Airline families will all understand. There is a gathering storm. Some pilots have a padded room in the back of their house where the suitcases and uniforms are kept so they can get ready in peace. So the family isn’t exposed.

I check in late today so it is important to wait ’till the last minute then tear through the house on the underwear, epaulette, sock hunt. An early start on any of this would give the appearance of overpreparation.

Where’s my fucking hat? It’s hanging on the guestroom door, and don’t say the EFF word in front of the children. They all grew up and moved away, where’s my fucking epauletts?  Did you check your ass for them? I’ll but they flew up your Captain ass, honey.

OK, so the routine has changed a little over the years but today the “haired one” is around and as a result I have to wear clothes while I run around looking for clothes. An additional three minutes will be required.

I love my job, especially the view outside. I think I love being home more.


2 Responses to “Departure Storm”

  1. My goodness you are your daughter’s father (lol).
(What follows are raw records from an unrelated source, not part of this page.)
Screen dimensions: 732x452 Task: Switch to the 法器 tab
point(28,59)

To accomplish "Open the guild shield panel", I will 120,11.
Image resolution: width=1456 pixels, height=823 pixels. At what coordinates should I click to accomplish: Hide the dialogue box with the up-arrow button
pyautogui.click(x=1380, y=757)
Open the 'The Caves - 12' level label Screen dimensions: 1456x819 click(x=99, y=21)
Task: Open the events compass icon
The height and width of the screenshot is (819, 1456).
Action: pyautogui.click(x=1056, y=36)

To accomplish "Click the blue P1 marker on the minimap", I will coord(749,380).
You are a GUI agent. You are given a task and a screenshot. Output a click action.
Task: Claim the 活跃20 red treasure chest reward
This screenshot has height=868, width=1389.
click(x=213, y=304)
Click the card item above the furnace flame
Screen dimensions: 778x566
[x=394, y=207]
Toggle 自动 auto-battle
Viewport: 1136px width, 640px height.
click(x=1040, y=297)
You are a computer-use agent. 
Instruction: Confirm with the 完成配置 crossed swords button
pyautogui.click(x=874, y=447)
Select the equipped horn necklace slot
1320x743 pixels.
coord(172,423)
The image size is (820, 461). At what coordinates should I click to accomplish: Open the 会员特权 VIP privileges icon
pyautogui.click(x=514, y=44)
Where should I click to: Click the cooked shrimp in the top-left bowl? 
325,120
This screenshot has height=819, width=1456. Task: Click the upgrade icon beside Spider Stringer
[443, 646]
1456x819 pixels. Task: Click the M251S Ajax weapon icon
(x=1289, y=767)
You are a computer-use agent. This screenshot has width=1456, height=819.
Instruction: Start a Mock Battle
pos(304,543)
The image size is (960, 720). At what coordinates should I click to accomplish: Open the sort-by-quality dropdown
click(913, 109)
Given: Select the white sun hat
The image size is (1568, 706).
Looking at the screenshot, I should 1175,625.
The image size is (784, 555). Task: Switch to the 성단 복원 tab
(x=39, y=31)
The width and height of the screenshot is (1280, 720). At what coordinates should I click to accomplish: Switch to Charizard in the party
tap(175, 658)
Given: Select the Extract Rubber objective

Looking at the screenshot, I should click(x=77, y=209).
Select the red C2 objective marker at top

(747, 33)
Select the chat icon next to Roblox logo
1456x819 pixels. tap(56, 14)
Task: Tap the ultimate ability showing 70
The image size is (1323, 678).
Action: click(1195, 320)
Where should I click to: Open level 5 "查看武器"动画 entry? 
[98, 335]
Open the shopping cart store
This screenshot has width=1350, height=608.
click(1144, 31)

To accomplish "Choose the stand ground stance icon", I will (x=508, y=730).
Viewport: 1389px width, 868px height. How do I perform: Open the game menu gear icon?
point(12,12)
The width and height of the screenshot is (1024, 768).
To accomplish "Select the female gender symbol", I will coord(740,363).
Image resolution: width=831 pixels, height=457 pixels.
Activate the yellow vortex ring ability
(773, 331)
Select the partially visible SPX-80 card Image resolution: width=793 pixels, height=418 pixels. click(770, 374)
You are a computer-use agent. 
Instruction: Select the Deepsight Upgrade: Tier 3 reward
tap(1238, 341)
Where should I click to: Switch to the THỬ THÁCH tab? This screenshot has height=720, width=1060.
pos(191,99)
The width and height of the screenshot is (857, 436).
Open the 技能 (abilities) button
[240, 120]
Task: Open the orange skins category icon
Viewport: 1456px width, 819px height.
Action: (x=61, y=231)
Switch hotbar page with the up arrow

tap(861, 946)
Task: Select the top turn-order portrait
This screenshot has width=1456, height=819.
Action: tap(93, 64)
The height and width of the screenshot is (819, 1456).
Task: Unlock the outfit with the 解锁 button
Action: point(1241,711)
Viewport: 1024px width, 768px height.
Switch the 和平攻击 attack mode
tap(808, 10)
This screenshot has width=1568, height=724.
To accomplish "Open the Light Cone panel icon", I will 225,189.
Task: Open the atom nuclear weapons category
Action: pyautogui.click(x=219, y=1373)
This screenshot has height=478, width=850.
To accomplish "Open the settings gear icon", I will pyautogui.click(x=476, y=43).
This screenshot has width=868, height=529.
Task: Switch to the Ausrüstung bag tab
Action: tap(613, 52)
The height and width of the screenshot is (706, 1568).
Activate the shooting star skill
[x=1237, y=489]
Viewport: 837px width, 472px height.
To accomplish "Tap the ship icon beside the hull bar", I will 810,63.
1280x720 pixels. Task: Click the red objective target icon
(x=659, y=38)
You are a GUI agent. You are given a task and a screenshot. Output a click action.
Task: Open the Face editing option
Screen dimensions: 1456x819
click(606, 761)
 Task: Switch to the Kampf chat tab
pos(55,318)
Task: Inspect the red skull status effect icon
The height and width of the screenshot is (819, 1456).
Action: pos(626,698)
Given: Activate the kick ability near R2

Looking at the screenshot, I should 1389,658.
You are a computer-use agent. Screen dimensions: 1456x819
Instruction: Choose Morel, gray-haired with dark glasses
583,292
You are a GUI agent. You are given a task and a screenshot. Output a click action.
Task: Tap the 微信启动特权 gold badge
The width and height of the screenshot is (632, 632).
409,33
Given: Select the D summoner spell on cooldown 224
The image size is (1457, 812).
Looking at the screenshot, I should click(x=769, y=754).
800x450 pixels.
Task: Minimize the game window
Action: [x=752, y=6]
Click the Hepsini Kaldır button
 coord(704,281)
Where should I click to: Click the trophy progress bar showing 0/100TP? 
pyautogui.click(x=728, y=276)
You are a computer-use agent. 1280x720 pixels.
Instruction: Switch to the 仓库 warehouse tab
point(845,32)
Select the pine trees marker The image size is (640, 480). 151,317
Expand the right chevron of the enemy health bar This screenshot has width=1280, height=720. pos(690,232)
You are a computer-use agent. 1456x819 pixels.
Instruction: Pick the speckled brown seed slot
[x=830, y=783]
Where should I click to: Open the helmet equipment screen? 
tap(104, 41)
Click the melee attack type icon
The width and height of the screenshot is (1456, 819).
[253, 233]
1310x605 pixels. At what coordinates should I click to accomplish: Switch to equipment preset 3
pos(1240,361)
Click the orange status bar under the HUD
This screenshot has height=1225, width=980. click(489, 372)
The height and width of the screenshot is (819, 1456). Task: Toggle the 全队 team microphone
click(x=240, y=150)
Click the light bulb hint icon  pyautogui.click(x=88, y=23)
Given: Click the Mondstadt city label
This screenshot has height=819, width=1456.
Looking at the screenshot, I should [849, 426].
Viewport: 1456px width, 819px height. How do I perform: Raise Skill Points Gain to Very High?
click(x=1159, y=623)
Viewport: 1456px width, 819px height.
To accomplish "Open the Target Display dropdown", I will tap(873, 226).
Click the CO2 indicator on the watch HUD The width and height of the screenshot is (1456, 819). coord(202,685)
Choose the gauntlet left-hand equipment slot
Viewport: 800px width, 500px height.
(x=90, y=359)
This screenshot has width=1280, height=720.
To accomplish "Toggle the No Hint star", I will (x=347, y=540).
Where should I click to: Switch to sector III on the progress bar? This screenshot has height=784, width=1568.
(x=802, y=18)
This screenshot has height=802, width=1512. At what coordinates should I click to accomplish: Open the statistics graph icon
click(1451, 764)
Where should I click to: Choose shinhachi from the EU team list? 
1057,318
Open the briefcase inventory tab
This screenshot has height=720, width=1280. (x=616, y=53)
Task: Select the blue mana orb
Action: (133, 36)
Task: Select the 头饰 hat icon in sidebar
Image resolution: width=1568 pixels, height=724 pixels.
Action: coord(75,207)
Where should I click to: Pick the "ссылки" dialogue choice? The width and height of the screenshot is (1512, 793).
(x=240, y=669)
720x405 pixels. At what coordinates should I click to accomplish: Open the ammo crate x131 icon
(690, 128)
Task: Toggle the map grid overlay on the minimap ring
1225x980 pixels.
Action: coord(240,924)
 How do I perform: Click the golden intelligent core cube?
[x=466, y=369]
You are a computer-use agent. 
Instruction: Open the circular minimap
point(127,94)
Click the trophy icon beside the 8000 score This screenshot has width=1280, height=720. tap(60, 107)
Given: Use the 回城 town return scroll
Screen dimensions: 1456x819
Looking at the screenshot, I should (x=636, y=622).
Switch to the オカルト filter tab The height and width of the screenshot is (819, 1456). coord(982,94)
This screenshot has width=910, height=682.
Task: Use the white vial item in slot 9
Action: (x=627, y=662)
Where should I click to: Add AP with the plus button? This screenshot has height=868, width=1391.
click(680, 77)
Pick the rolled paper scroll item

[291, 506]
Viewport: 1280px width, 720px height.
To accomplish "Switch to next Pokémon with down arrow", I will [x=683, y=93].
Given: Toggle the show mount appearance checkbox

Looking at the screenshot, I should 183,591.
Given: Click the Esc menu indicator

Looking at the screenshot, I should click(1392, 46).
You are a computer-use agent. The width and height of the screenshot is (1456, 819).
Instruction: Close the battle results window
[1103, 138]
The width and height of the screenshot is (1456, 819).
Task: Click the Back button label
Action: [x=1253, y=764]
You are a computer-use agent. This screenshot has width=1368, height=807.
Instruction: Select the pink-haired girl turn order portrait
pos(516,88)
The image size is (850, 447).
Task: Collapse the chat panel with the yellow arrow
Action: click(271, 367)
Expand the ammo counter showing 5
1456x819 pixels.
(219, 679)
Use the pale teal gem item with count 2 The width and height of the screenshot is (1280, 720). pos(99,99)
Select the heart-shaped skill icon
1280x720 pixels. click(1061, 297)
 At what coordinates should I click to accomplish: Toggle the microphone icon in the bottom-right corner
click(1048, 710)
Enjoy the rest of your flights.

  2. Is that seriously how you spell epaulette? That is so disturbing.

    By the way, the other day Nicolaus put on a Marines shirt and was being a soldier (THANK YOU MOM for giving him a fucking marines shirt). Graham took one look at the [ep-pill-letts] and said, “Hi, Captain!!” And he told us all that brother is a pilot. Repeatedly. To Nicolaus’ hilarious annoyance.

    Gorgeous photo. But yeah – home is good.